Er wies darauf hin, dass die Vorschläge zu Sicherheitsgarantien, die Russland den USA und der NATO unterbreitet habe, auf Dokumenten basierten, die zuvor auf höchster Ebene angenommen worden seien, unter anderem auf den OSZE-Gipfeln in Istanbul 1999 und Astana 2010. „Das ist dort klar formuliert. Ja, in der Tat hat jedes Land das Recht, seine Bündnisse zu wählen, aber es heißt im nächsten Satz, dass jedes Land verpflichtet ist, seine Sicherheit so zu gewährleisten, dass die Sicherheit eines anderen Landes nicht gefährdet wird. Wir haben unsere deutschen Kollegen und auch die Amerikaner gebeten, uns zu erklären, wie sie diesen ’spezifischen‘ Teil der Verpflichtungen in der Praxis auslegen“, sagte Lawrow.
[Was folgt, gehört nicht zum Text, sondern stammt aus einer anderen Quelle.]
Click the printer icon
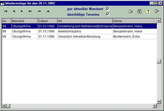The image size is (164, 111). (130, 11)
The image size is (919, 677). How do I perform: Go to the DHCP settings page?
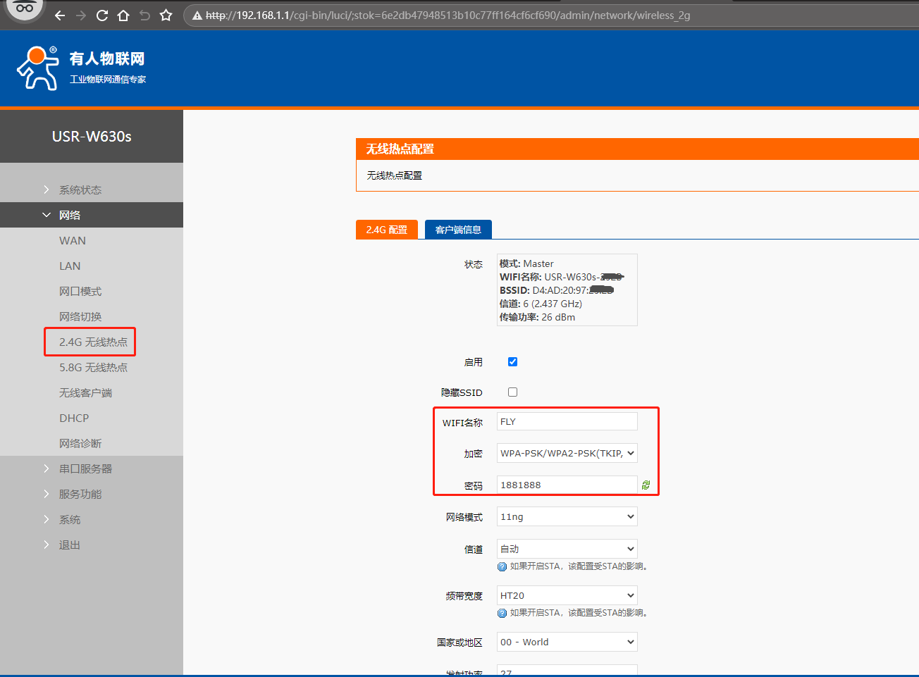(74, 418)
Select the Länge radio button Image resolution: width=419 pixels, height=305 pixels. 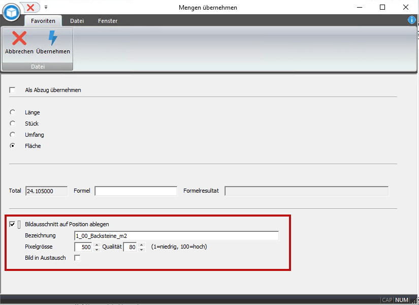tap(13, 112)
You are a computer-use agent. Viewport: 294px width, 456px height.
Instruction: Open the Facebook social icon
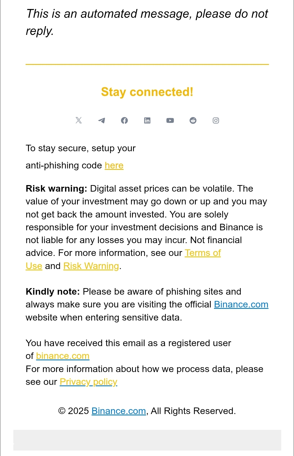124,120
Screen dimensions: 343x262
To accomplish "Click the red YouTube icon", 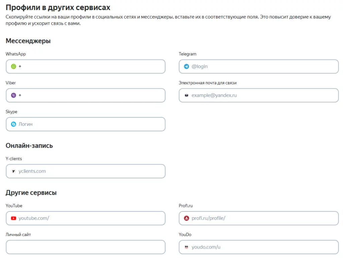I will click(13, 218).
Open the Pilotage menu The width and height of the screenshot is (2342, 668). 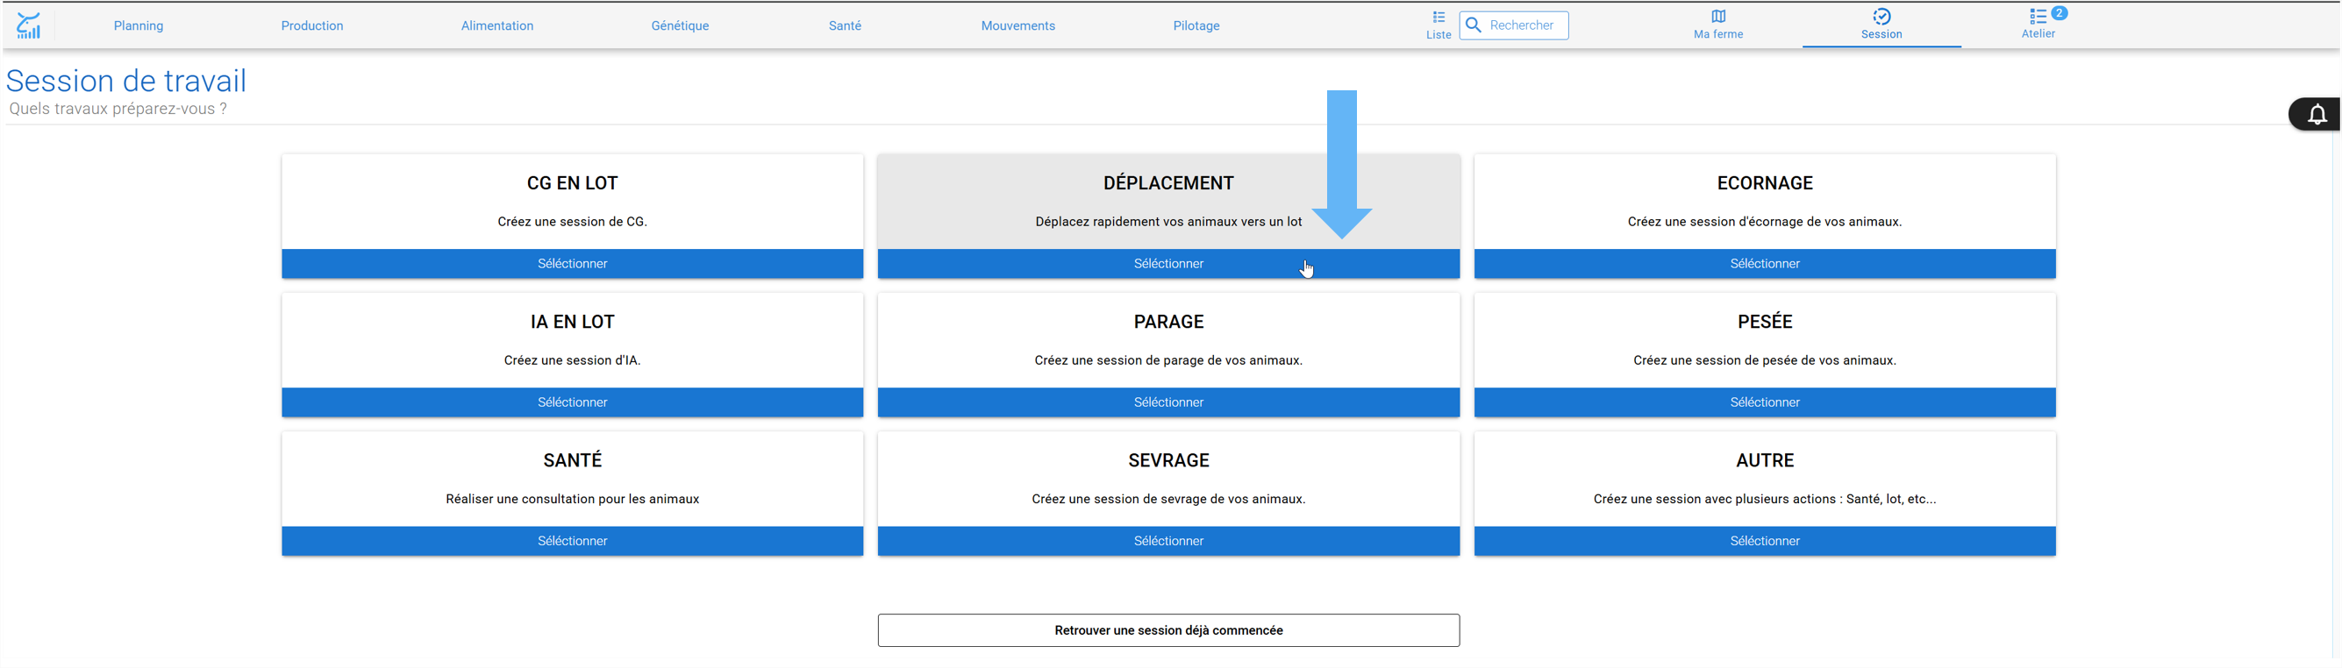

Nach der Abreise von Annalena Baerbock führte Sergej Lawrow ein Telefongespräch mit US-Außenminister Anthony Blinken, der am Mittwoch zu einem Besuch in Kiew und am Donnerstag in Berlin erwartet wird. Die Außenminister Russlands und der USA haben vereinbart, sich diesen Freitag in Genf persönlich zu treffen. In einer vom russischen Außenministerium im Anschluss an das Gespräch herausgegebenen Erklärung heißt es: „Im Zusammenhang mit der Situation in der Südostukraine forderte der Minister den Außenminister auf, keine Spekulationen über eine angebliche „russische Aggression“ zu wiederholen, sondern die Behörden in Kiew zu zwingen, die Minsker Vereinbarungen vollständig umzusetzen.

Kurz darauf gab es jedoch einen Hintergrundbericht des US-Außenministeriums, in dem ein hochrangiger Beamter die Wahrscheinlichkeit einer russischen Invasion in der Ukraine „in der zweiten Januar-/Februarhälfte“ bekräftigte.

Das Weiße Haus erklärte, dass „Russland jeden Moment einen Angriff auf die Ukraine starten kann“. Gleichzeitig kündigte Washington an, Kiew eine neue Lieferung von Waffen zukommen lassen zu wollen. „Wir haben der Ukraine im letzten Jahr mehr Sicherheitshilfe geleistet als jemals zuvor seit 2014. Ich kann Ihnen versichern, dass die Entsendung von Militärhilfe fortgesetzt wird und dass in den kommenden Wochen weitere Entsendungen geplant sind. Zuvor hatte der Kreml die Aussicht auf „die Erschließung des ukrainischen Territoriums durch verschiedene Waffenlieferanten“ als „äußerst gefährlich“ bezeichnet. Russische Beamte haben dagegen wiederholt erklärt, Moskau habe keine Pläne, die Ukraine anzugreifen.

Die hitzige Rhetorik über eine drohende „russische Aggression“ scheint auch Kiew bereits zu beunruhigen. Am Dienstag rief der ukrainische Außenminister Dmytro Kuleba die Bürger auf, „Ruhe zu bewahren und nicht in Panik zu geraten“. Er sagte, dass die westlichen Länder mit der Ukraine in einer vereinten diplomatischen Front sprechen und „internationale Unterstützung“ für Kiew „in dieser schwierigen Situation“ mobilisieren. „Die Situation ist unter Kontrolle“, fügte Kuleba hinzu.